Sensação no Festival de Cannes
deste ano, onde ganhou o prêmio Grand Prix, Atlantique é o tipo de obra que
merece o alcance dado por companhias como a Netflix. Adquirido pela gigante do
streaming após o burburinho causado no respeitado evento francês, o longa independente dirigido por Mati Diop causa um impacto natural ao discutir as chagas causada
pela desigualdade e pela injustiça social dentro de um contexto particularmente
instigante. Mais do que refletir a realidade de um grupo de jovens senegaleses,
a realizadora amplia o escopo da obra ao tocar em temas mundialmente
reconhecíveis. Ao conseguir encontrar um inteligente meio termo entre o Drama,
o Romance e (pasmem) o Horror, Diop dá voz àqueles que tiveram os seus sonhos
ceifados na busca por condições melhores numa produção vistosa, poética e ao
mesmo tempo contundente. Uma obra que, apesar do ritmo inconstante, compensa
com autenticidade e uma assinatura visual impressionante.
Cansados de conviver com os
atrasos de salários, um grupo de empreiteiros senegaleses decide se arriscar no
mar na tentativa de encontrar sorte melhor na Espanha. Entre eles estava
Souleiman (Traore), um jovem desolado por não conseguir viver o seu amor pela
independente Ada (Mame Bineta Sane). Enquanto ele partia para uma perigosa
viagem, ela lidava com a frustração de ter que casar com um ricaço da região à
desejo dos seus pais. Quando uma devastadora notícia chega ao seu conhecimento,
Ada se vê obrigada a embarcar nesta relação por conveniência. Tudo muda, no
entanto, quando uma misteriosa presença passa a afetar Ada e suas amigas,
iniciando uma revolta contra aqueles que os lançaram ao mar. Uma premissa por
si só instigante, não¿ Num primeiro momento, porém, Atlantique pode afugentar o
seu público devido a uma aparente falta de confiança no seu original ‘plot’. A
impressão que fica é que Mati Diop, na ânsia de reproduzir a rotina dos seus
personagens sob uma perspectiva naturalista, titubeia em abraçar o elemento
fantástico. Ao longo do imersivo, mas lento primeiro ato, a cineasta escreve
uma crônica sobre a falta de perspectivas de um grupo de jovens diante da
desigualdade, do machismo e da insensibilidade daqueles que mais deviam. Tudo é
muito real. Muito identificável. Muito trágico. A realizadora pinta a realidade
como ela é, sem filtros, sem atenuantes, sem falsas expectativas. O problema é
que, para isso, Diop arrasta o curso da trama durante a sua primeira metade. Se
por um lado a diretora é cuidadosa ao estabelecer o intenso elo entre Ada e
Souleiman, por outro ela pisa no freio ao se apegar demais à sua protagonista.
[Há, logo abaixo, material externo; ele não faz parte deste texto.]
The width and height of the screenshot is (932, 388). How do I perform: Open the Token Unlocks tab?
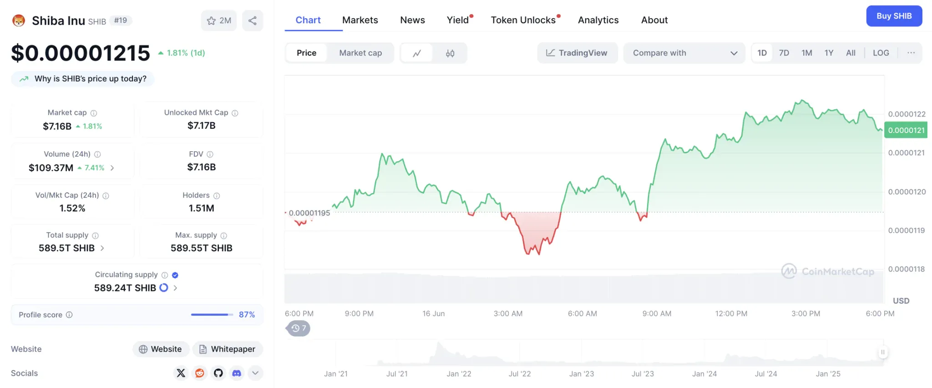coord(523,20)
Falta pulso narrativo, falta espaço para os personagens de apoio, falta
profundidade aos antagonistas.
No momento em que Atlantique começava
a dar indícios de que não entregaria aquilo que havia prometido, entretanto,
Mati Diop faz jus as expectativas ao gradativamente trazer o horror para o
centro da história. Embora sem o teor gráfico de títulos recentes como Corra! e
Nós, a realizadora esbanja originalidade ao se insurgir contra a injustiça
social através de um peculiar duelo de classes. Diop trata o elemento
fantástico como um agente catalisador. Tanto para os seus personagens, quanto
para a trama como um todo. Ao jogar limpo com o público, a cineasta aquece as
coisas ao discutir a realidade destes jovens dentro contexto ora poético e
romântico, ora sinistro e contundente. Uma reflexão potencializada pela
criatividade com que Diop se apropria das convenções do gênero. Quando precisa ameaçar,
a realizadora entrega ao caprichar na “presença” em transe das manifestações.
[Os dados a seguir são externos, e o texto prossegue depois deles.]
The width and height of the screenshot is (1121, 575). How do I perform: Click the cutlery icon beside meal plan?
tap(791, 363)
Com alguns poucos recursos práticos ela consegue extrair o máximo do ‘plot’ em
pelo menos duas sequências. É legal perceber, porém, como o longa nunca reduz
tudo ao lugar comum. A intenção dela não é assustar, mas comover. Ou talvez
indignar. Diop realça não só o sentimento de revolta contido no texto, como
também a sensação de dor, tristeza, ausência e principalmente amor. Com uma
solução visual simples e ao mesmo tempo genial, a realizadora permite que o
público também enxergue o outro lado das manifestações, nos presenteando com um
par de cenas de partir o coração.
Num todo, aliás, Atlantique é um
verdadeiro deleite visual. Apesar da forte carga naturalista, Mati Diop extrai
a beleza da realidade sempre que possível. Com enquadramentos estilosos, ela
consegue capturar o tortuoso estado do espírito dos seus personagens com muito
refinamento. Existe uma clara preocupação com a textura da imagem. Com o efeito
da luz sobre os seus atores. Impressiona a habilidade da realizadora em
explorar o brilho da pele negra de forma quase sempre majestosa. Além disso, a
primorosa fotografia em tons frios\azulados de Claire Mathon cria uma série de
composições expressivas. É nítido que as duas conseguem muito com tão pouco. A
inventividade salta aos olhos. Um conjunto imagético valorizado pelo talentoso
elenco jovem. Todos, sem exceções, convencem ao traduzir os urbanos conflitos
dos seus personagens, com destaque para a forte presença de Nicole Sougou como
a descomplicada Dior. Que personagem incrível. Embora custe a engrenar,
Atlantique invade uma trágica realidade com peso e originalidade, explorando
elementos do renovado horror social na construção de um romance com óbvias
raízes dramáticas. Uma combinação ousada que funciona.